Exercise directions
Include the line containing "These are the 25" and all lines before it, repeated exactly from the listing below, without pictures.

::: Listed records :::

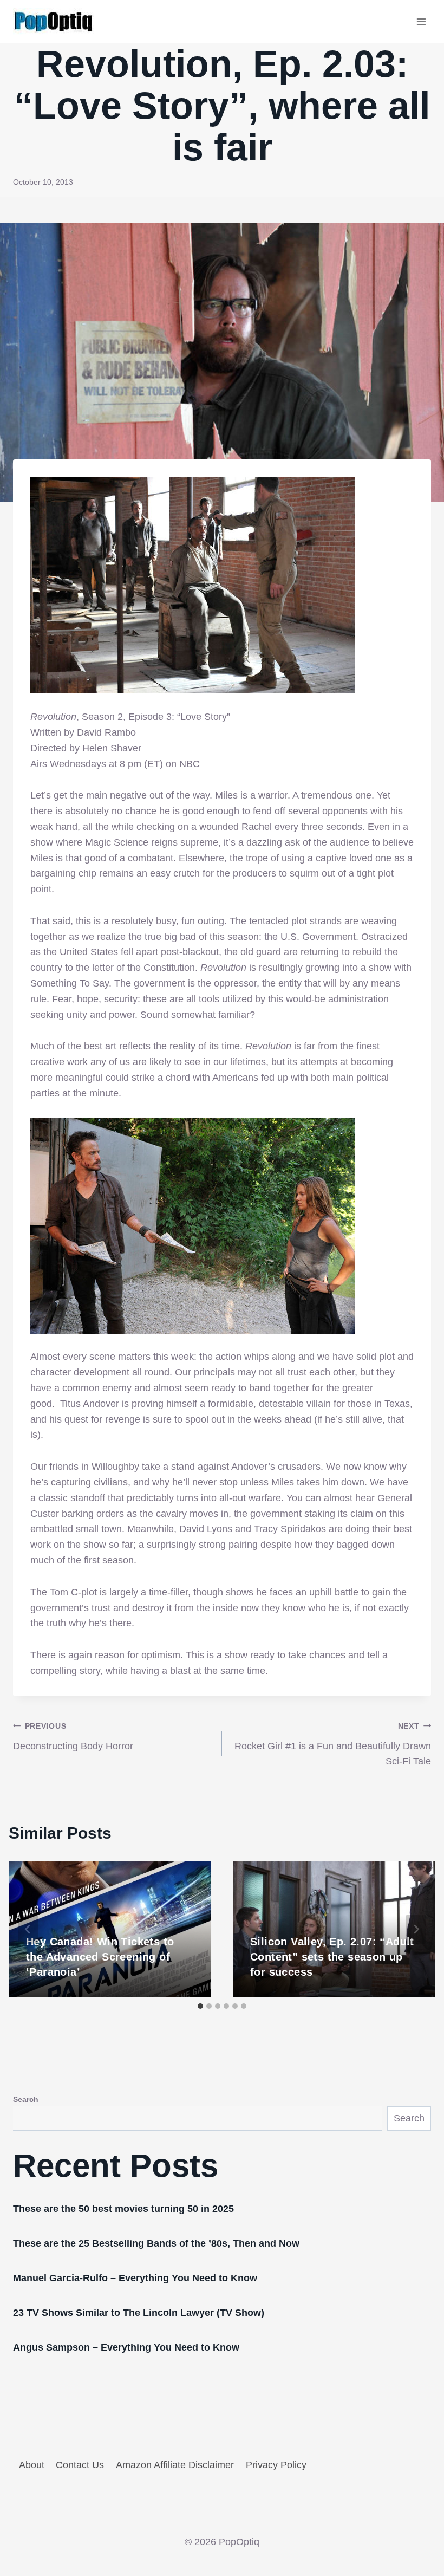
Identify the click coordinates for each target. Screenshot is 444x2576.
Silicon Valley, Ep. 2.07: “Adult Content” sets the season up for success (332, 1957)
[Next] (416, 1929)
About (31, 2465)
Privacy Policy (276, 2465)
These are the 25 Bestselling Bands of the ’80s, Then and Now (156, 2243)
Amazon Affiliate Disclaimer (175, 2465)
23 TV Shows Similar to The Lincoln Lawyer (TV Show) (138, 2312)
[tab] (200, 2006)
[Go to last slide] (28, 1929)
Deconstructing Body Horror (73, 1736)
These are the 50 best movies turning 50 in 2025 (123, 2208)
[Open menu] (421, 21)
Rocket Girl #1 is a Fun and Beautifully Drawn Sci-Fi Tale (332, 1744)
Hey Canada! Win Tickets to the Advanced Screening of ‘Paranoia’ (100, 1957)
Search (25, 2099)
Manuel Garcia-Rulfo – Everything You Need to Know (135, 2278)
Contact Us (80, 2465)
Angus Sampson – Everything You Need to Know (126, 2347)
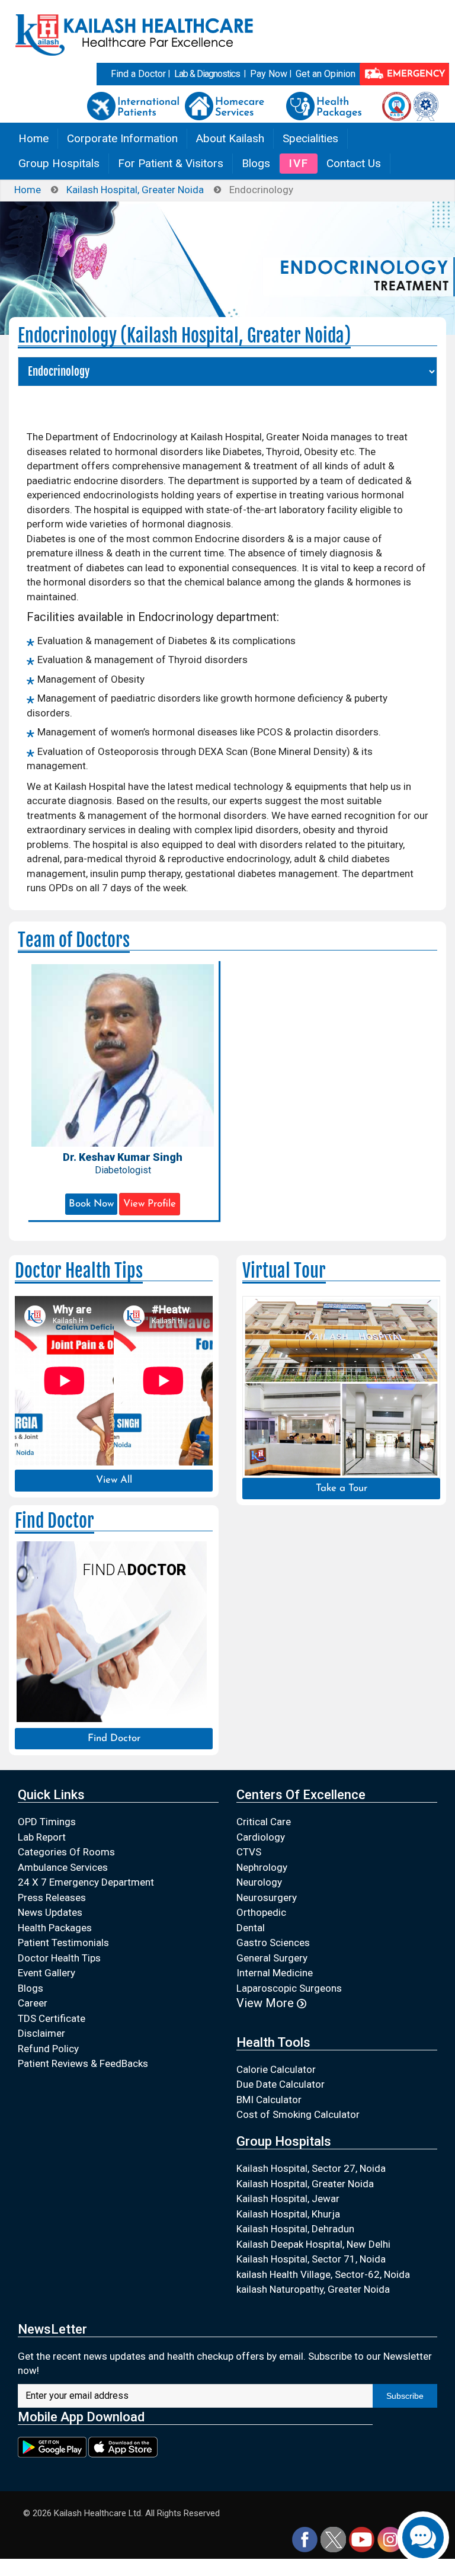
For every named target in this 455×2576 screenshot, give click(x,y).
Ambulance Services (63, 1867)
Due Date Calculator (280, 2084)
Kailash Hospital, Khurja (288, 2214)
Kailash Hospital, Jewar (287, 2198)
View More (266, 2003)
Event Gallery (46, 1973)
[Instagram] (390, 2539)
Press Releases (52, 1897)
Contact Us (353, 163)
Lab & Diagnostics (207, 73)
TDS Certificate (51, 2018)
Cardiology (260, 1837)
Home (33, 138)
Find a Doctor (138, 73)
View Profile (149, 1204)
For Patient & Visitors (170, 163)
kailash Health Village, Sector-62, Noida (323, 2274)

:::

Task answer
Identify the click coordinates for each target. Screenshot is 444x2576.
Silicon Valley, Ep. 2.07: “Adult Content” sets the season up for success (332, 1957)
[Next] (416, 1929)
About (31, 2465)
Privacy Policy (276, 2465)
These are the 25 Bestselling Bands of the ’80s, Then and Now (156, 2243)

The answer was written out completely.